Stored data:
----------------------------------------

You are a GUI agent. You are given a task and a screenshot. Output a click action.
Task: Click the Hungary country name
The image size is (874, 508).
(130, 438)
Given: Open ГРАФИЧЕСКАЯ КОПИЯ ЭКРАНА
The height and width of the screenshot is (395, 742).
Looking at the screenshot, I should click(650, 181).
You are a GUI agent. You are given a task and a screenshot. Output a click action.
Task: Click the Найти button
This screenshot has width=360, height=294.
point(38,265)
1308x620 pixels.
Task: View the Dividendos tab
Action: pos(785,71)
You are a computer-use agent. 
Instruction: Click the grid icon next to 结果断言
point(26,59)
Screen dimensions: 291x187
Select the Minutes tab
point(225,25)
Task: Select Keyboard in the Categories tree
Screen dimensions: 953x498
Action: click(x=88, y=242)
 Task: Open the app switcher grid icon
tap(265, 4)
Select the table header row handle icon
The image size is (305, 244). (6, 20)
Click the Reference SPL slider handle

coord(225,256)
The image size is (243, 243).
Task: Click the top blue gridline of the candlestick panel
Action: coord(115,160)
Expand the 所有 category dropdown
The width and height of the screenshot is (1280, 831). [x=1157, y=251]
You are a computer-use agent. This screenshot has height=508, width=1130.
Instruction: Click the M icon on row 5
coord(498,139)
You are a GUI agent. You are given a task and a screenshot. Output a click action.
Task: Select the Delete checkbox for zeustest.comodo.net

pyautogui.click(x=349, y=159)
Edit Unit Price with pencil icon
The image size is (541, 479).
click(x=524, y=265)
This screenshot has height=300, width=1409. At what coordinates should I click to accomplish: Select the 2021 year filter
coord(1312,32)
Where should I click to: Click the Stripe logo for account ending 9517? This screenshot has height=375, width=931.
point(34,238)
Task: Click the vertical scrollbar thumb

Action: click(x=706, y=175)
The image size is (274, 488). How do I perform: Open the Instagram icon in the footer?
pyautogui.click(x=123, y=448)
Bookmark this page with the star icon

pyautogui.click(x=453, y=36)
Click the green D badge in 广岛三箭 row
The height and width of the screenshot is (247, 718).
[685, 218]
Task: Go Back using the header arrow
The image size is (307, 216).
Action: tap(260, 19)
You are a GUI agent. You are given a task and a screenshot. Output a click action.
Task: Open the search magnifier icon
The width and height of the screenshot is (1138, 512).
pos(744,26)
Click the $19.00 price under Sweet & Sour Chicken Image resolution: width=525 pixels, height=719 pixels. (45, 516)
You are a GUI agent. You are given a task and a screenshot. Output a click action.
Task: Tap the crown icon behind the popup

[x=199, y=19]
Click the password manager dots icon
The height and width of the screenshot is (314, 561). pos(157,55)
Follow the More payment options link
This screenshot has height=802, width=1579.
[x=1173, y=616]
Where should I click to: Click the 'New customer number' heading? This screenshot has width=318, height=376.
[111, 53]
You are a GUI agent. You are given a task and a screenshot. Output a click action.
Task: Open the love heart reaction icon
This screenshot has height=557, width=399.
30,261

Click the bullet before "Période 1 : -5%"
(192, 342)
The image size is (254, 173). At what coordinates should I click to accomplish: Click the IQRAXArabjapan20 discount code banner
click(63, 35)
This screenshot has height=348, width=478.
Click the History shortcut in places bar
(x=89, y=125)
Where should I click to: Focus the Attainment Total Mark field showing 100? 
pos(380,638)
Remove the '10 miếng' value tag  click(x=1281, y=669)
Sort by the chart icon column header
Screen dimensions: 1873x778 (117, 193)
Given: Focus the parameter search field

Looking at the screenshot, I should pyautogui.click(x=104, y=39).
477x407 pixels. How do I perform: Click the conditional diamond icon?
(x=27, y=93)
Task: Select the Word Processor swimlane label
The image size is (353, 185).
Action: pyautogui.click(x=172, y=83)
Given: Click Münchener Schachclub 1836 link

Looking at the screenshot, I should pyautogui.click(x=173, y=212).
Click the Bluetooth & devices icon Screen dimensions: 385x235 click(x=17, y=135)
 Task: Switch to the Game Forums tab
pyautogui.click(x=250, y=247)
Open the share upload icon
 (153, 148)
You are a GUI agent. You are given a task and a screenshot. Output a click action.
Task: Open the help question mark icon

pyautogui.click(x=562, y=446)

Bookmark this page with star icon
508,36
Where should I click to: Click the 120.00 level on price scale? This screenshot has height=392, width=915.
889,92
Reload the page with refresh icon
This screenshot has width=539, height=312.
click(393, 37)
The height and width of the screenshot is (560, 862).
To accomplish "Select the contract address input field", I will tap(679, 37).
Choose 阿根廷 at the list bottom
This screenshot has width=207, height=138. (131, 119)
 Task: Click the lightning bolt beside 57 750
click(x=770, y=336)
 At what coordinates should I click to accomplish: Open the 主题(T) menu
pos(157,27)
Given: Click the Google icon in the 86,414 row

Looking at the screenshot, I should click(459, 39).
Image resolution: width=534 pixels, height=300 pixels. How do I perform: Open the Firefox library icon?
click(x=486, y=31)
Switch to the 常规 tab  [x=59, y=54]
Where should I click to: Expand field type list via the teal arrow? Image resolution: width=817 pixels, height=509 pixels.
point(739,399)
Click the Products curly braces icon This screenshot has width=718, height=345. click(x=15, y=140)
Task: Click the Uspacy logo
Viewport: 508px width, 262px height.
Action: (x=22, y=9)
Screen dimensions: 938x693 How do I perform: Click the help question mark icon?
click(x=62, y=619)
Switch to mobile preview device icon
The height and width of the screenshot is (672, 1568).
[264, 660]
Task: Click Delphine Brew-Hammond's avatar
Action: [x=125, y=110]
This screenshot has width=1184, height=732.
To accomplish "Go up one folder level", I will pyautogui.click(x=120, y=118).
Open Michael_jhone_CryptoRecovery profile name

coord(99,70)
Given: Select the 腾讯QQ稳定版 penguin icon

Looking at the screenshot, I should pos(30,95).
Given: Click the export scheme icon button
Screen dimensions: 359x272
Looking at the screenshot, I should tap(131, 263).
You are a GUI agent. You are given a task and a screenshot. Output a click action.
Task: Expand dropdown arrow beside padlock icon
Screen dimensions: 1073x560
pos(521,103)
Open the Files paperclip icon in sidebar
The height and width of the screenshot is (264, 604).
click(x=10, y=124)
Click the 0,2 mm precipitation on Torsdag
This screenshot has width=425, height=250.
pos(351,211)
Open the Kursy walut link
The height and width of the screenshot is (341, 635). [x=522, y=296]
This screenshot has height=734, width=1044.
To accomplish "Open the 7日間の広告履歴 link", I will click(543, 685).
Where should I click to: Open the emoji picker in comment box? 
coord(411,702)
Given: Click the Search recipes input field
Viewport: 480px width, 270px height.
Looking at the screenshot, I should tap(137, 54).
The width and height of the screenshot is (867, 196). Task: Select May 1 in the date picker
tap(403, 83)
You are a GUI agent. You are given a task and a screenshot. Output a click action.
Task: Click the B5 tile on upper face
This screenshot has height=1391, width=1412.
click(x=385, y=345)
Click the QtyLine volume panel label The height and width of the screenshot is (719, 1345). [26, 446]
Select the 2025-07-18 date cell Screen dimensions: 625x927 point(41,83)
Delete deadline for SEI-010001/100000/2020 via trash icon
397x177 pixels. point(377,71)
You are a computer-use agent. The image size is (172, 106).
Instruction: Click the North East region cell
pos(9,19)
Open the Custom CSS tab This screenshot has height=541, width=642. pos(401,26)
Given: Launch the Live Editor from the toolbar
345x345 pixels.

----------------------------------------

WHAT IS NEEDED - The lines needed are those in the data above that hold the string "input"; copy each of them.

WRITTEN RESPONSE -
To accomplish "Select the contract address input field", I will tap(679, 37).
Given: Click the Search recipes input field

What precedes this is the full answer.